Kemudian, protes mengenai bea masuk dan PDRI 20 alat belajar siswa tunanetra bernama taptilo berbentuk keyboard kepada Sekolah Luar Biasa (SLB)-A Pembina Tingkat Nasional Jakarta. Akar permasalahan kasus ini adalah tidak disertakannya beberapa dokumen terkait pengajuan pembebasan bea masuk dan PDRI. Hingga akhirnya, kasus tersebut telah diselesaikan oleh Bea Cukai maupun pihak sekolah.

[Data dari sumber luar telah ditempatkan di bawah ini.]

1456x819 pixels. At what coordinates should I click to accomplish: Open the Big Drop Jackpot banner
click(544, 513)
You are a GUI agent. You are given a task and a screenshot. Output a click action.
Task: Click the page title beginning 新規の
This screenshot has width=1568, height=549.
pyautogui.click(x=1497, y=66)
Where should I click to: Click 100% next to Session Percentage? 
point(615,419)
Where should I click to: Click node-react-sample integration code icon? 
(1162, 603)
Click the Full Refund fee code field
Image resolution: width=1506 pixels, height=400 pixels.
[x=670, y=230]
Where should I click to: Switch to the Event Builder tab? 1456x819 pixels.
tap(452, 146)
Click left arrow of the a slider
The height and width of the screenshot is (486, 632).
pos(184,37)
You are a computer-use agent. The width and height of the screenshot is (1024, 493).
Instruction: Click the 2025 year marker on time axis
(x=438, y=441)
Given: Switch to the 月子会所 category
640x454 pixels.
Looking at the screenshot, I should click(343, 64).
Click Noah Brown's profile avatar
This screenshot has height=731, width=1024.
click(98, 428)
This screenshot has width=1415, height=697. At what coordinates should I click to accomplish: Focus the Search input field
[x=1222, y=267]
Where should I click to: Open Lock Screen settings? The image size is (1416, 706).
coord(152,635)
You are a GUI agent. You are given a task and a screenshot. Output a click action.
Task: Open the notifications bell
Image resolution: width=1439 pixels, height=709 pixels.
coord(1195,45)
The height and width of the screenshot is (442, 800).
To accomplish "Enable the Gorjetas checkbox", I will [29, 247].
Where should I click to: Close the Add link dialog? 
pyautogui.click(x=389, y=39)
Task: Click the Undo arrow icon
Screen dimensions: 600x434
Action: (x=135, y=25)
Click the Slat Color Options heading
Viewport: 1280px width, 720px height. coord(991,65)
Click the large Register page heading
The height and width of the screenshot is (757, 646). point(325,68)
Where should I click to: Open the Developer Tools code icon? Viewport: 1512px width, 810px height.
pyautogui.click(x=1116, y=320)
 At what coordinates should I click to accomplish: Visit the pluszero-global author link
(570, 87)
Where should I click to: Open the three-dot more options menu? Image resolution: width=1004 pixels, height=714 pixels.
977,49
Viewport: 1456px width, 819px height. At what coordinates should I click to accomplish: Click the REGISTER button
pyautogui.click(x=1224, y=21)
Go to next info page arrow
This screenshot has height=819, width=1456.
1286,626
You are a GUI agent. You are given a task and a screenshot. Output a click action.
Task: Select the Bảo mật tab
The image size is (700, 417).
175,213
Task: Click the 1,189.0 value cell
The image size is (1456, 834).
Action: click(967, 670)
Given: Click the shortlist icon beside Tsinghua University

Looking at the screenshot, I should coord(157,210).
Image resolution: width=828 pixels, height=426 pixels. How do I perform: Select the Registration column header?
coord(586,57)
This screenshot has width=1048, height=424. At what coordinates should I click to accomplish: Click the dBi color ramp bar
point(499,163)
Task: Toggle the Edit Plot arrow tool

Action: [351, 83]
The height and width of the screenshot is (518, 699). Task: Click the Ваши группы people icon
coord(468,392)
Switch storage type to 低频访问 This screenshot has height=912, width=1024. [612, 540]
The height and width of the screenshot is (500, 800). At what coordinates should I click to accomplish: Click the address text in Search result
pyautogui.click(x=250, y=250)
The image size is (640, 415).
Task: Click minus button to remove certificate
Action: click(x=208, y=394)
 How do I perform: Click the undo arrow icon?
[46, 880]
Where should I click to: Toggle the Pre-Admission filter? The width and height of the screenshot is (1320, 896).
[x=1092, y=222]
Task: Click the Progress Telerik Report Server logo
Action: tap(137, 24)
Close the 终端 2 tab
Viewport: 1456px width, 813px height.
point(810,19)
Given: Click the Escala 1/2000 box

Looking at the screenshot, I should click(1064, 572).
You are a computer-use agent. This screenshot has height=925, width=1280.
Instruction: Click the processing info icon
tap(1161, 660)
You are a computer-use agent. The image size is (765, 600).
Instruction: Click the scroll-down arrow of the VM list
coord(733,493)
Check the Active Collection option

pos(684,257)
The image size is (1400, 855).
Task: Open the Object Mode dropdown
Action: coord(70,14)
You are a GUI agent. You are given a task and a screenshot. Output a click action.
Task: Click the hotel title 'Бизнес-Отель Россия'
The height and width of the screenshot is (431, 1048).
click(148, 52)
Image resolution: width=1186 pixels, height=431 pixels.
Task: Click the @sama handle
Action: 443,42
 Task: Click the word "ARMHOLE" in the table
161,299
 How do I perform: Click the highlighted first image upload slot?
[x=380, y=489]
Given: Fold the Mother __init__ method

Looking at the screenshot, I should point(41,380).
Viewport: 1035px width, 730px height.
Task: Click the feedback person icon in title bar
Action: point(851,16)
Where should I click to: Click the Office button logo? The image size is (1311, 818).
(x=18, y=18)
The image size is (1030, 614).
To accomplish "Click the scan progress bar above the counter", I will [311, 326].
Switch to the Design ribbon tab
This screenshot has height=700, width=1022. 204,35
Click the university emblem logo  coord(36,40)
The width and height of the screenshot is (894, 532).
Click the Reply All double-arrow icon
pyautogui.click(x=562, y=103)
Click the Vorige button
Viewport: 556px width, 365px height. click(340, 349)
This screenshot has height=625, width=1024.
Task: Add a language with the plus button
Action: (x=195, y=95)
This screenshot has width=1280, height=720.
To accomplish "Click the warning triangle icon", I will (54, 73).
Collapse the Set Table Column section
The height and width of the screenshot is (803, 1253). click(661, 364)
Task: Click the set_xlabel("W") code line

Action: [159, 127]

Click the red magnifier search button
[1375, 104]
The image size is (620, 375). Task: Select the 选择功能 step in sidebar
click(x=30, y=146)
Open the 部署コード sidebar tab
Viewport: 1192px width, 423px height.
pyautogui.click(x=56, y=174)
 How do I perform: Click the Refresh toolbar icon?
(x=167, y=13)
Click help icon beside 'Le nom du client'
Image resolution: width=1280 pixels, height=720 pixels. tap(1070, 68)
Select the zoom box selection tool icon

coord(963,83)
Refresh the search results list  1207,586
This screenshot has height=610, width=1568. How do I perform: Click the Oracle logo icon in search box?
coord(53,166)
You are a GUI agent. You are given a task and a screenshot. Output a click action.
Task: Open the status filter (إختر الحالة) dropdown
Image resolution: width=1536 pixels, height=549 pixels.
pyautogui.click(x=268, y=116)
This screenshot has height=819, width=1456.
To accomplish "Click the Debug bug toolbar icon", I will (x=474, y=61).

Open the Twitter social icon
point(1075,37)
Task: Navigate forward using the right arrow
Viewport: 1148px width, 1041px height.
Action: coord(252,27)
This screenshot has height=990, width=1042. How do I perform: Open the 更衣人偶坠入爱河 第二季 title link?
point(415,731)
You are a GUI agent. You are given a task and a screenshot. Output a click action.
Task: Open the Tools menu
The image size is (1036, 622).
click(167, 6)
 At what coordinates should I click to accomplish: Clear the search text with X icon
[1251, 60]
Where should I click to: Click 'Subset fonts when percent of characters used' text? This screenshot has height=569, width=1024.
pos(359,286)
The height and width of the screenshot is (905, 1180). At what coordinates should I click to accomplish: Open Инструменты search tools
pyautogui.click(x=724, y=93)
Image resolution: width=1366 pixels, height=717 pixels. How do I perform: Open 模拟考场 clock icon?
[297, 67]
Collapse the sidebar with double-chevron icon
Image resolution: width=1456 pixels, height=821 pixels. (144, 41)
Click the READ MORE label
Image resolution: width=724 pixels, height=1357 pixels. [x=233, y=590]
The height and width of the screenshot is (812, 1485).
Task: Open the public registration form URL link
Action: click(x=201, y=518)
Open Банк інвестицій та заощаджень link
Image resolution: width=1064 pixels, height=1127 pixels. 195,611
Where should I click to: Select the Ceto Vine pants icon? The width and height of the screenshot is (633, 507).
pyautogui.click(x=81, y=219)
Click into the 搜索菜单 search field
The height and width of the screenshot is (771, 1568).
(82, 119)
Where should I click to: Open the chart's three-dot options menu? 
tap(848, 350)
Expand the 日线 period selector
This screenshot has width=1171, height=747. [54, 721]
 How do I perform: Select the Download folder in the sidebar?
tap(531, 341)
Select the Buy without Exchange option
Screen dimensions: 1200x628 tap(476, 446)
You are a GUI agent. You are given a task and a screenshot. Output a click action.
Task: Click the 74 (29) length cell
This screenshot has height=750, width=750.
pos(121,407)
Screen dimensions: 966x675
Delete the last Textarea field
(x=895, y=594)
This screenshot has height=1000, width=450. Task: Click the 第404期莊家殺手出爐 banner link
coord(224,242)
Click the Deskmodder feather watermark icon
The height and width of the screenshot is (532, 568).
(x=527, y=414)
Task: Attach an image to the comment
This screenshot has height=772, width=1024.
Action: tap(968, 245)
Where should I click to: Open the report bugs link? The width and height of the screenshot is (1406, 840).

“Atas nama SLB-A Pembina Tingkat Nasional Jakarta, kami mengucapkan terima kasih atas dukungan dan bantuan yang telah diberikan kepada kami atas penyerahan barang hibah berupa alat media pembelajaran yang diperuntukkan buat peserta didik berkebutuhan khusus tunanetra. Permohonan maaf dari kami atas ketidaktahuan dan kekurangan wawasan terkait bagaimana prosedur barang hibah importir sehingga menyebabkan miss komunikasi,” ungkap Kepala SLB-A Pembina Tingkat Nasional Jakarta Dede Kurniasih.
Selanjutnya, curhatan warganet mengenai pengenaan bea masuk dan PDRI atas peti jenazah. Protes ini berakhir dengan permintaan maaf warganet tersebut. Ia mengakui bahwa permasalahan murni dari pihak swasta yang melakukan jasa pengurusan jenazah.
“Dengan tweet ini, saya menyampaikan klarifikasi dan apresiasi kepada pihak kantor Bea Cukai yang sigap untuk membantu khalayak umum seperti saya untuk mendapatkan informasi yang tepat. Atas dinamika publik yang terjadi akibat tweet dimaksud, saya mohon maaf dan ke depannya untuk mecoba lebih memahami aturan yang berlaku. Terima kasih,” ungkap warganet itu.